Consigne:
Selon l'article sur la mobilité à Trois-Rivières, pourquoi la Ville a-t-elle commencé en 2019 à s'intéresser plus sérieusement au concept de ville intelligente ? Expliquez-le en une à trois phrases.

La technologie au service d’une meilleure mobilité à Trois-Rivières
Des traverses piétonnes intelligentes capables d’adapter la luminosité et la durée des temps de traverse, la possibilité de gérer à distance le trafic aux heures de pointe: tout cela pourrait devenir réalité à Trois-Rivières d’ici une dizaine d’années et la Ville a un plan pour y arriver. Bienvenue dans l’ère des systèmes de transport intelligents.
Un projet-pilote est déjà en cours avec la compagnie de camionnage Somavrac sur les rues Père-Daniel et Bellefeuille, ainsi que du boulevard Gene-H.-Kruger jusqu’à l’usine Kruger Wayagamack. Ce sont 14 feux de circulation qui ont été connectés dans l’objectif d’optimiser la mobilité et réduire les émissions de gaz à effet de serre liées au transport de marchandises.
« Il fallait moderniser les feux de circulation, installer des capteurs et acquérir des données. En collaboration avec l’Université Laval, on a monté un modèle montrant comment est faite notre circulation. On est ainsi capable de dire la quantité de carburant économisée par les camions, mais aussi de savoir si ça a été fait au détriment de la population. On prévoit obtenir les résultats d’ici la fin du printemps ou le début de l’été », précise Vincent Turgeon, coordonnateur – Systèmes des technologies opérationnelles à la Ville de Trois-Rivières.
Cette technologie permet aux feux de circulation connectés de détecter l’approche de camions de transport de marchandises munis d’émetteurs pour réduire le nombre d’arrêts en dehors des périodes de pointe. En moyenne, les camions inclus dans ce projet-pilote font quotidiennement 22 allers-retours sur ce tronçon et chaque accélération suivant un arrêt complet nécessite en moyenne un litre de carburant.
« Ultimement, l’idée est d’automatiser le maximum possible en mobilité. On instrumente nos équipements avec des appareils qui collectent des données en temps réel. Par exemple, à terme, on pourrait voir où il y a des problèmes de mobilité en temps réel et appliquer des solutions pour aider. À Montréal, ils pouvaient collecter des données en temps réel et prévoir le trafic qu’il y aurait 15 minutes plus tard. Ça permettait de prendre des actions en prévision », détaille Samuel Laperrière, architecte de systèmes à la Ville de Trois-Rivières.
Même chose à Québec où les employés au centre de contrôle pouvaient ajuster le phasage des feux de circulation à distance s’ils constataient une congestion importante.
Des bénéfices intéressants
C’est en 2019 que la Ville a commencé à se pencher plus sérieusement sur le concept de ville intelligente. Cela a notamment été motivé par la complexité des projets d’expansion du système de préemption pour les véhicules d’urgence – la lumière blanche clignotante que l’on trouve sur certains feux de circulation pour prioriser le passage des camions de pompiers -, puisque la compagnie qui les produisait a fait faillite.
« On avait installé ça en 2010. Entre 15 et 20 camions avaient été équipés du système qui consiste en une boite noire dans le camion qui communique avec le feu de circulation. On a peu de contrôle sur ce type de système. Par exemple, c’était impossible de l’adapter pour autre chose que pour les véhicules de sécurité incendie. On avait des projets d’expansion, mais la compagnie a fait faillite. La technologie a évolué depuis 2010, donc on a fait une tournée pour voir ce qui se faisait ailleurs », raconte M. Turgeon.

Matériel:

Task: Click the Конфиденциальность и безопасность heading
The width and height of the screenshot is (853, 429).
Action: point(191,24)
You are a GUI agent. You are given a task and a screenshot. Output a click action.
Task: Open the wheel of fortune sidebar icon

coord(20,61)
* * *
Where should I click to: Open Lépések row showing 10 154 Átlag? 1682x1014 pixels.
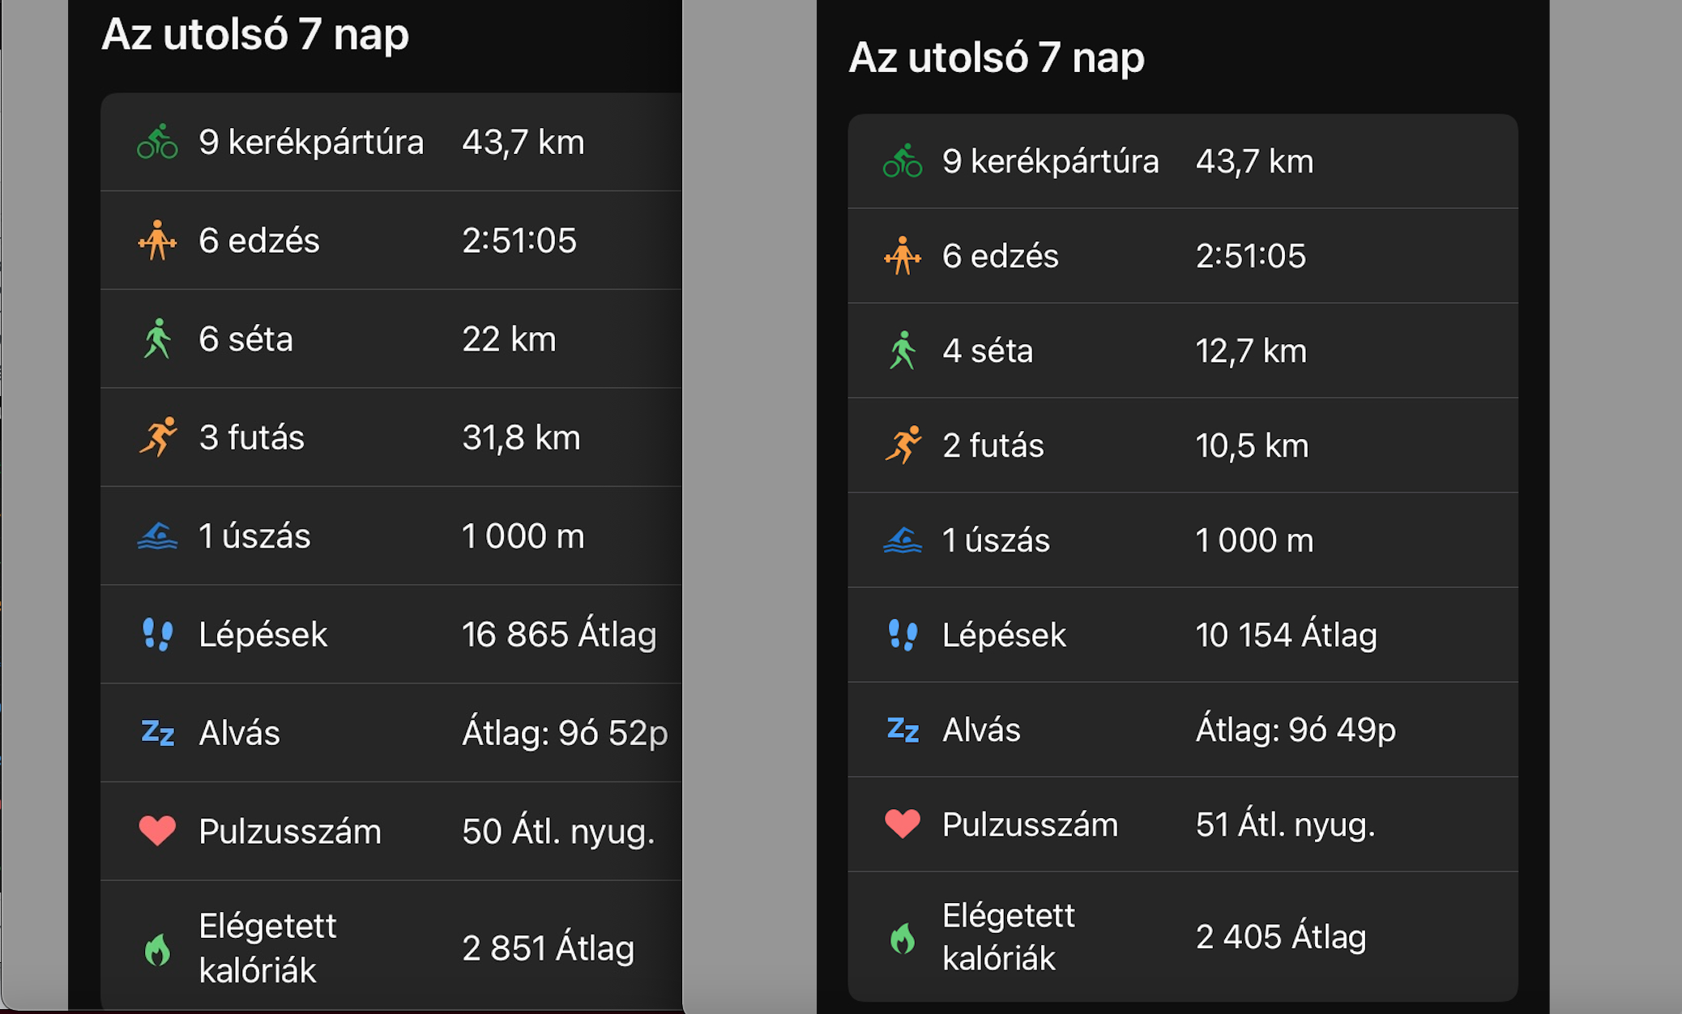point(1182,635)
...
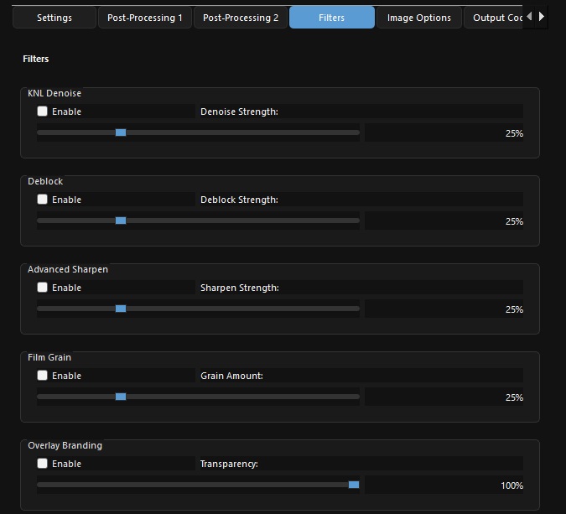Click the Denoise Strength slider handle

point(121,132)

Réponse complète:
La Ville s'y est intéressée notamment en raison de la complexité des projets d'expansion du système de préemption pour les véhicules d'urgence. Ce système est la lumière blanche clignotante qui, sur certains feux, donne la priorité aux camions de pompiers. Ces projets étaient devenus complexes parce que la compagnie qui produisait ces systèmes avait fait faillite.